··· DOCUMENT SECTION

Although she continues to be represented on the Equal Opportunity Tribunal (EOT) website as a lay assessor, and participated in a case involving sexual orientation in November, Leela Ramdeen demitted that role five days after the column appeared.

Of course, simple information about assessors’ dates in office wasn’t easily accessible, and closely guarded by EOT staff I first reached, who needed me to be somebody from somewhere – not just a member of the public – to be “authorised” to share it. And, yes, they disconnected me in the process. Twice.

It’s what I always encounter seeking the simplest information from state offices (besides the Parliament). A cultivated lack of transparency in government. Even Government’s head statistician Sean O’Brien reminded us in December that: “A large part of my job is to be taking blame for not supplying data that I don’t get in the first place.”

Last weekend, US-based academic Selwyn Cudjoe published an opinion column in the local press about the first voting in the Democratic Party presidential primary election there.

“Last Monday night I tuned into CNN to listen to the results of the Democratic caucus that had taken place in Iowa earlier in the day. By 1 am on Tuesday the Iowa Democratic Party (IDP) had issued no results...The IDP offered many reasons for its inability to produce the results of the election in a timely fashion.”

······
··· INFORMATION SUPPLIED

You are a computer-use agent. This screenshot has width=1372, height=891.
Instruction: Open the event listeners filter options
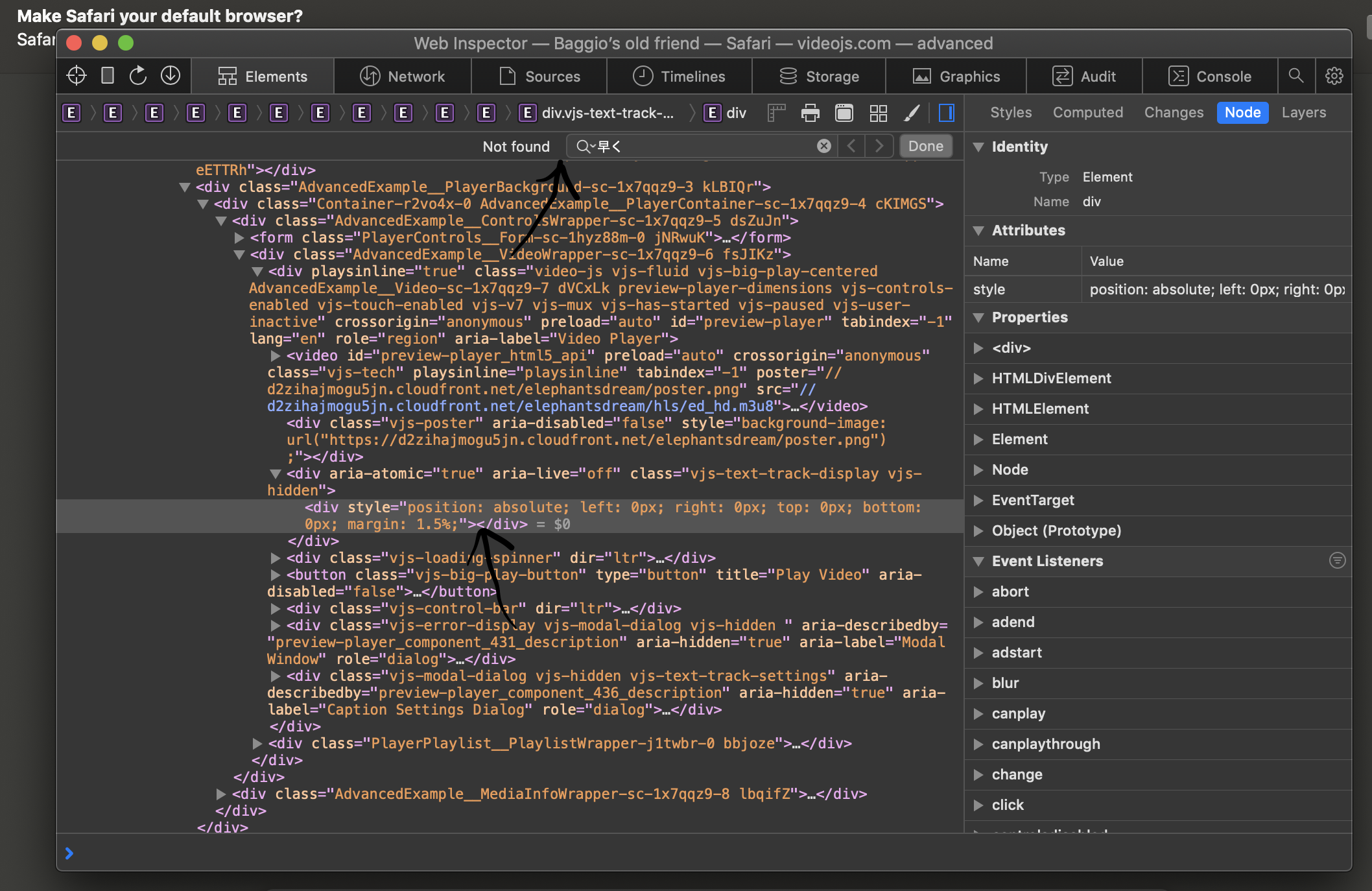pyautogui.click(x=1337, y=560)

······

= TASK SET =
[1] List every person named in the excerpt on government transparency that precedes the lines.
[2] Answer these questions using the excerpt on government transparency that appears before the lines:
(a) How many days after the column appeared did Leela Ramdeen demit her role as lay assessor?
(b) How many times was the writer disconnected by EOT staff?
(c) By what time on Tuesday had the Iowa Democratic Party still issued no results?
[3] Extend the excerpt on government transparency, placed ahead of the lines, by writing what follows its final sentence.

= EXPECTED RESPONSES =
[1]
Leela Ramdeen
Sean O'Brien
Selwyn Cudjoe

[2]
(a) Five days.
(b) Twice.
(c) By 1 am.

[3]
A mere 177,000 voters participated in Iowa’s caucuses, making the IDP’s inability to return accurate results for over a week an embarrassment for Democrats, who’d just failed to impeach Donald Trump out of office. IDP chair Troy Price resigned. One reason for the reporting challenges is the caucuses use a form of proportional representation (voters for a candidate who doesn’t meet a minimum threshold are able to switch their votes to candidates who do).

The comment by Cudjoe, who’s been quite a provocateur in local politics, reminded me that TT recently held our own local government election, in which 370,000 voters – around twice the number in Iowan – participated.

That was seven weeks ago!

Within a week of 2016’s local government elections, the Elections and Boundaries Commission (EBC) had released a table of vote tallies by seat.

But no one seems remotely embarrassed that nowhere has the public been given vote tallies for the 139 councillors elected on December 2, nor the list of aldermen proportionally appointed to each council. A media release posted to the EBC website two days after the election shows only global vote totals for each party, and the turnout. Crickets since.

As with so many things here, no one seems to care much.

I was able to find authoritative results for Grenada’s last two elections online hours after the polls closed. But their electorate is 74,000.

In North America, it's media houses that often “call” election races, gathering voting data ahead of its official release by election authorities. MSNBC’s Steve Kornacki, eg, has become a guru of voting analysis and prediction. Often data comes from relationships with the campaigns, who have both access and keen interest in it; they’re present when the ballots are counted. On the night of December 2, visible in television coverage of Balisier House was the colourful spreadsheet on a big-screen monitor showing live results.

I’ve wondered why local media, self-styled guardians of democracy, don’t display greater interest or capacity for this critical role, satisfied to publish whatever poll results tumble their way. Why they don’t invest more in resources like pollster Nigel Henry, instead of the tedious panels of election-night analysts.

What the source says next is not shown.